## Tasks
• 1. Translate this sentence from the Gaucher disease article into Spanish: "This is because of the blood-brain barrier, the dense layer of cells that surround blood vessels in the brain and prevent large molecules, such as the enzyme being injected, from reaching their target."
• 2. Please reproduce the Gaucher disease article from "Gaucher disease is caused" up to and including "can be fatal.", switching "lysosomes" to "cellular compartments".
• 3. Summarize the Gaucher disease article in two sentences.

## Excerpted text
--- START ---

MRI brain scans of mice with Gaucher disease Type III. The scan of a mouse that received the new treatment (left) shows a significant reduction in tissue inflammation (blue) compared to an untreated mouse (right). Credit: Weizmann Institute of Science
Gregory and Deborah Macres from California lost their son, Gregory, in 1997, when he was just 4 years old. Little Gregory had a severe form of a rare genetic disorder called Gaucher disease and died after unsuccessful experimental treatment.
Despite their personal loss, the Macreses did not abandon the drive to find a cure for the disease, setting up a charitable foundation to support research in several laboratories around the world, including that of Prof. Anthony Futerman in the Biomolecular Sciences Department at the Weizmann Institute of Science.
Now, after 25 years of research, the Weizmann scientists present an innovative genetic treatment that has shown promising results in mice, including dramatically increasing life span and preserving motor function. The study is published in the journal Gene Therapy.
Gaucher disease is caused by an inherited defect in an enzyme that the body uses to break down a fatty substance called glucocerebroside. When this substance is not broken down, it accumulates in the cell’s “recycling bins,” called lysosomes—where molecules that have completed their life cycle are broken down into their component parts—causing damage that can be fatal.
The disease is relatively more common among Ashkenazi Jews, who usually have the least severe type—Gaucher Type I—which does not lead to brain damage. The two other variants of the disease are much graver: Gaucher Type II causes severe brain damage, with a rapid worsening of symptoms and death before age 2, while for people with Type III, the fatal brain damage occurs later in childhood or even in adulthood.
The accepted treatment today for Gaucher disease is repeated injections of undamaged enzyme to reduce the accumulation of glucocerebroside in body tissues. This treatment, however, does not cure the disease, nor does it help in the more severe types of Gaucher disease that damage the brain.
This is because of the blood-brain barrier, the dense layer of cells that surround blood vessels in the brain and prevent large molecules, such as the enzyme being injected, from reaching their target.
Consequently, the more severely affected patients still do not have a viable treatment. In recent years, several research groups have been focusing on gene therapy, an innovative treatment in which a normal copy of the defective gene is inserted into cells, using a virus.

--- END ---

[Saved data entries]

--- START ---

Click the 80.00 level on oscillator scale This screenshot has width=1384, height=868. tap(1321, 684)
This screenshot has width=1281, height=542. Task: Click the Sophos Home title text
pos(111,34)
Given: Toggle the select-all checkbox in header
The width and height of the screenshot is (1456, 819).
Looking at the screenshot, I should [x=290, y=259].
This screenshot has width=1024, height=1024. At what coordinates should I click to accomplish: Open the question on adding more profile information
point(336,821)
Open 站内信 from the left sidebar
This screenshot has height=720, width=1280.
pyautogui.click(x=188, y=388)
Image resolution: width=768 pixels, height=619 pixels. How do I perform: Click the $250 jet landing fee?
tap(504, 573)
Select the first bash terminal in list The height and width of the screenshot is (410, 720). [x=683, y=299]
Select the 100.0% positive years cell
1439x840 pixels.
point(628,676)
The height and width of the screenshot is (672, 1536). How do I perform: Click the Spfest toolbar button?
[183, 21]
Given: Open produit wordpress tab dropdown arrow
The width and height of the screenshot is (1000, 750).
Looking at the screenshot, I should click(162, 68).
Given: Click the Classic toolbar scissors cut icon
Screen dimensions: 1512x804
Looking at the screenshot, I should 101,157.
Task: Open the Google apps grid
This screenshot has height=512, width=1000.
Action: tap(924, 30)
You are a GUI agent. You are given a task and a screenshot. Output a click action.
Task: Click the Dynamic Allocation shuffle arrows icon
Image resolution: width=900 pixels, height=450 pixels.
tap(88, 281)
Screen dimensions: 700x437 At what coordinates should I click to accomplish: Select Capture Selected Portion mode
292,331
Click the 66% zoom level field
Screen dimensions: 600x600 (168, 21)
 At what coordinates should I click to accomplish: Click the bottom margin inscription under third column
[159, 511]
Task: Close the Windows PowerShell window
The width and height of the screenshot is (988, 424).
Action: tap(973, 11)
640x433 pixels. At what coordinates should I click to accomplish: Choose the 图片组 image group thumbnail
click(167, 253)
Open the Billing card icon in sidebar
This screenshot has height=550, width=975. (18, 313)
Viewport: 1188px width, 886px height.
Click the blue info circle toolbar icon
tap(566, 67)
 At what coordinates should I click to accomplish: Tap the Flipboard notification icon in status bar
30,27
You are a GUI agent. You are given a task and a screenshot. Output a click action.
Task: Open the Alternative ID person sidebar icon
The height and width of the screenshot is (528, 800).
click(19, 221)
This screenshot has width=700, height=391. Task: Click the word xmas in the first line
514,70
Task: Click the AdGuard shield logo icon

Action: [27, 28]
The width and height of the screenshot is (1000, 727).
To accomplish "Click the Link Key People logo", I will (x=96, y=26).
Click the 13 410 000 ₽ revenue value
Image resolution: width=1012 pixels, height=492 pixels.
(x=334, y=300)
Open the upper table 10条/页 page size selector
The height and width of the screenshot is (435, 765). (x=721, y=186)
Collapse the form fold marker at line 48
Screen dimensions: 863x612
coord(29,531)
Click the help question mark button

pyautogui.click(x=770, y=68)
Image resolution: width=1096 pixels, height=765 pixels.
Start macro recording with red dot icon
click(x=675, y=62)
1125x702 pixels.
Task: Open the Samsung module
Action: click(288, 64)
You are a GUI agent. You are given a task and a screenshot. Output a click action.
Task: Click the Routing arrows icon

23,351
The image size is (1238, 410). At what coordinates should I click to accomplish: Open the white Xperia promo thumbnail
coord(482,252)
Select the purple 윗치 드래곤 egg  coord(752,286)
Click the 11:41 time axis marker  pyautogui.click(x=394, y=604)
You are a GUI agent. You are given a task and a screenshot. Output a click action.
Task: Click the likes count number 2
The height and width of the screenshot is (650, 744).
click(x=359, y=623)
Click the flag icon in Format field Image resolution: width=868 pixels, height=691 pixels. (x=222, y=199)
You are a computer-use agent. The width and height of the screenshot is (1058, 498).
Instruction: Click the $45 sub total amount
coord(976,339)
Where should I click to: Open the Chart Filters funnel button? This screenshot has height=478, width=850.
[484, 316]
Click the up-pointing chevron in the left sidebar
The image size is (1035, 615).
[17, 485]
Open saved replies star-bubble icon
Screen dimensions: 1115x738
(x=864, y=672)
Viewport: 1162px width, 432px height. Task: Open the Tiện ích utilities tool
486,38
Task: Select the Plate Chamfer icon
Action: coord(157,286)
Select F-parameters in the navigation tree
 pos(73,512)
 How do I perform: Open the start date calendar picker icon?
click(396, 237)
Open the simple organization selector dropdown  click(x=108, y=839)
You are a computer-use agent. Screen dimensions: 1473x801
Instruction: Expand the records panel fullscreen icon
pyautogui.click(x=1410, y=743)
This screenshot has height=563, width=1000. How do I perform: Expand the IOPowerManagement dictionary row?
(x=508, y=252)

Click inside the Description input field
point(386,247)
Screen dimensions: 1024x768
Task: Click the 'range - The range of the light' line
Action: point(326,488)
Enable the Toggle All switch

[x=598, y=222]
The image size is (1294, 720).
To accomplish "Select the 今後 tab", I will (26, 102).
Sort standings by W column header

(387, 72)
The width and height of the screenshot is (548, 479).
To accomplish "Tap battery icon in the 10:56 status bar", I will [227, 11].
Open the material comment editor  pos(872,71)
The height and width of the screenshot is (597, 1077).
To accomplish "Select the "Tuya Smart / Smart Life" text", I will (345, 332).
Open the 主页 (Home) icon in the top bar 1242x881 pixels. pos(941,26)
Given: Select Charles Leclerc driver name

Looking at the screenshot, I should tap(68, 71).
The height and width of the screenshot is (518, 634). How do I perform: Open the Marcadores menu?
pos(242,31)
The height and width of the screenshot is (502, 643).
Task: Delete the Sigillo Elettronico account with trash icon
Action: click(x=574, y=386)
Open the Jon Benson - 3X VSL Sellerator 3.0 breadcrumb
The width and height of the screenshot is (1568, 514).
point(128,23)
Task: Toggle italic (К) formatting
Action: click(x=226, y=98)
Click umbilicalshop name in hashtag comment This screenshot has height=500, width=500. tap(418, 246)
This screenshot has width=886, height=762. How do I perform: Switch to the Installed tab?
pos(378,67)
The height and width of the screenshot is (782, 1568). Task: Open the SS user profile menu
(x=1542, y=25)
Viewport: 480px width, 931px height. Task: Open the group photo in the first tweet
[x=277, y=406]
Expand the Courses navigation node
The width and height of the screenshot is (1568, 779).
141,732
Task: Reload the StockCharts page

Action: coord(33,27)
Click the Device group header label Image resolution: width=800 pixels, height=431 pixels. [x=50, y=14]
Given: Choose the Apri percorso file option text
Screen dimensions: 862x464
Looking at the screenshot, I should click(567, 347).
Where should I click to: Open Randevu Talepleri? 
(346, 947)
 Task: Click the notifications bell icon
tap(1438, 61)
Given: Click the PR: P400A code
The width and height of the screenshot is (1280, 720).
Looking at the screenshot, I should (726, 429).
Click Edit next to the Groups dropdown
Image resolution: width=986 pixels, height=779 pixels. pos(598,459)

--- END ---

## Results of the exercise
• 1. Esto se debe a la barrera hematoencefálica, la densa capa de células que rodea los vasos sanguíneos del cerebro e impide que las moléculas grandes, como la enzima que se inyecta, lleguen a su objetivo.

• 2.
Gaucher disease is caused by an inherited defect in an enzyme that the body uses to break down a fatty substance called glucocerebroside. When this substance is not broken down, it accumulates in the cell’s “recycling bins,” called cellular compartments—where molecules that have completed their life cycle are broken down into their component parts—causing damage that can be fatal.

• 3. Gaucher disease comes from an inherited enzyme defect that lets glucocerebroside build up in lysosomes, and its severe types damage the brain, where the accepted enzyme injections cannot reach because of the blood-brain barrier. After 25 years of research, Weizmann Institute scientists, whose work was supported by a foundation set up by parents who lost their son to the disease, present a genetic treatment that dramatically increased life span and preserved motor function in mice.